First off, there might be some flaw in the methodology that makes the researchers’ conclusions invalid. For example, you might want to show the benefits of pet ownership in an experiment where you put some people in a room with a warm puppy for five minutes, and others in a room alone. If the puppy people score better on an intelligence test than the empty-roomers, though, it doesn’t mean there is anything special about the puppies. Instead, it could just be that the boring experience of an empty room made the other group do worse than they would have. Journal editors and reviewers are usually quick to point out these kinds of flaws.

But another, less visible threat to accuracy comes from the fact that there are many different ways to look at a study’s data. Until recently, some researchers found it acceptable to pick and choose. If they had three outcomes that measured prejudice, for example, and one’s intervention only reduced prejudice in two of them, some found it to be OK to report just those two. What’s more, reviewers and editors would sometimes lend a hand, telling authors to “streamline” their results by leaving out measures and experimental conditions that didn’t work, or to get their results to an acceptable level of significance by running a few more participants.
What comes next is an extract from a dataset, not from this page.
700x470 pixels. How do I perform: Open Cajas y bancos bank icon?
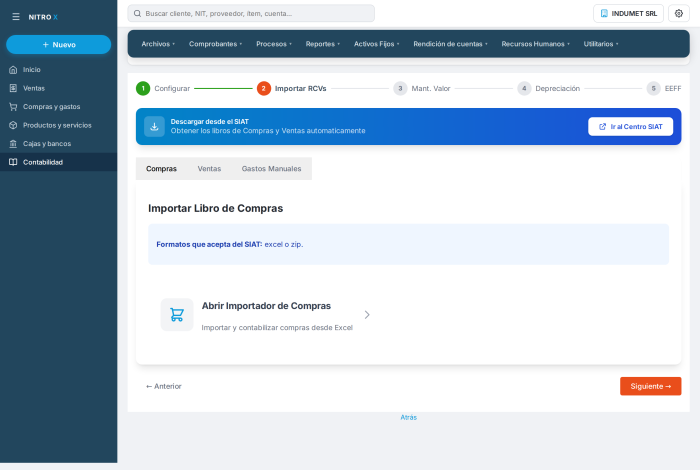[13, 144]
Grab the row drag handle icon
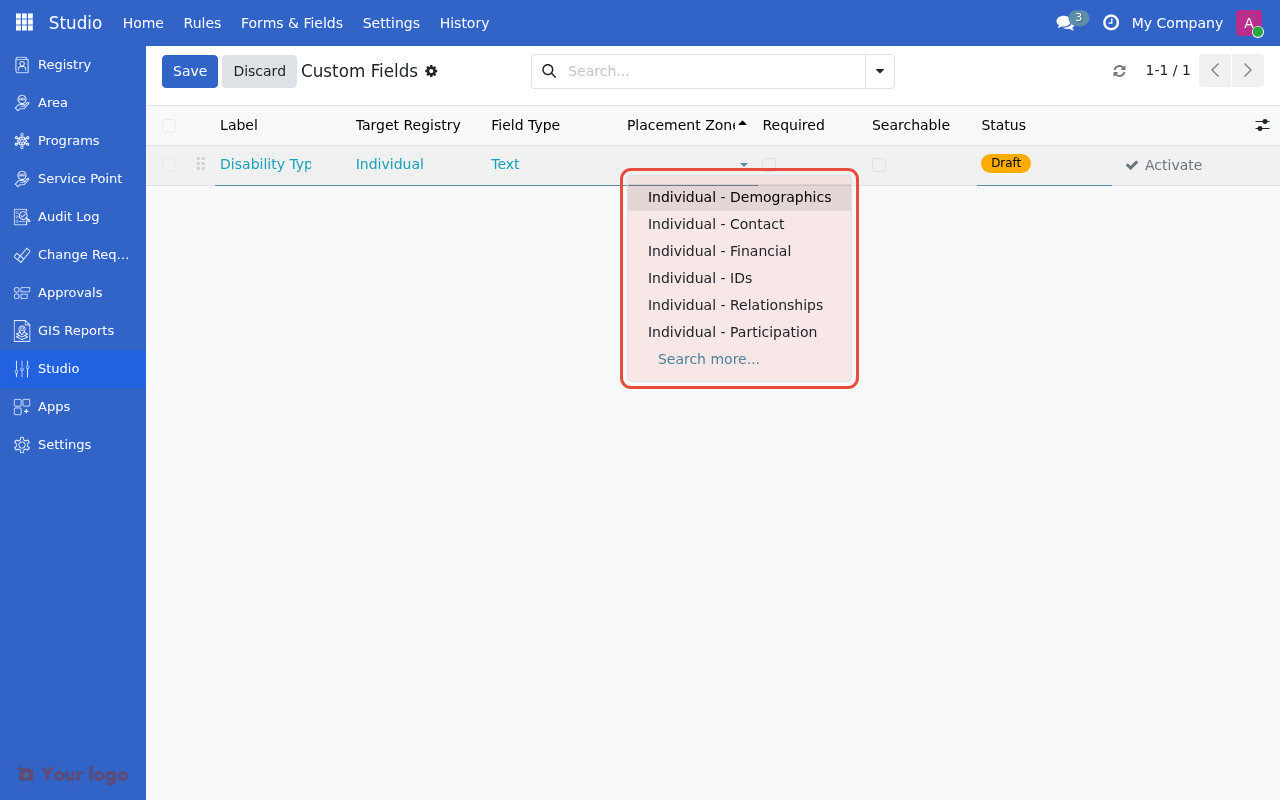The image size is (1280, 800). point(201,164)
The problem? This leads to only the best-looking results being presented, overstating the case in the research. Think about what would happen if people entered an archery contest but were allowed to send in an edited video of their best shots ever, rather than an honest video of a single session of archery. That contest wouldn’t really be able to distinguish between people who were really good at archery, and people who just tried and tried until they had enough impressive-looking shots.

In fact, one critique estimated that if an author is allowed to do a selective analysis using all the commonly accepted techniques, the data can be made to squeak out “p < .05!” up to 60% of the time even if there is no plausible effect out there (Simmons, Nelson & Simonsohn, 2011). More generally, being able to present analyses without telling the reader what you did to get there looks bad by common-sense standards of honesty, and is bad for the accuracy of science.

In some ways, the false-positive problem I have presented here is worse than the problem of outright scientific fraud. Dishonest researchers who have just made up data knew what they were doing. Most scientists take pains to avoid that kind of fraud. But what happens when an entire field – including the gatekeepers at the journals – convinces itself that science is well served by a selective, pretty story instead of an exhaustive, complete one (Giner-Sorolla, 2012)? Then it’s possible for even well-meaning people to do things that increase the chance of false positives, in order to get published.

But there is hope. In the next post I’ll review some of the changes in journals’ standards, starting this year, to help make sure that research reports are complete and honest.


Giner-Sorolla, R. (2012). Science or art? How aesthetic standards grease the way through the publication bottleneck but undermine science. Perspectives on Psychological Science7, 562–571.

Simmons, J. P., Nelson, L. D., & Simonsohn, U. (2011). False- positive psychology: Undisclosed flexibility in data collection and analysis allows presenting anything as significant. Psychological Science22, 1359–1366.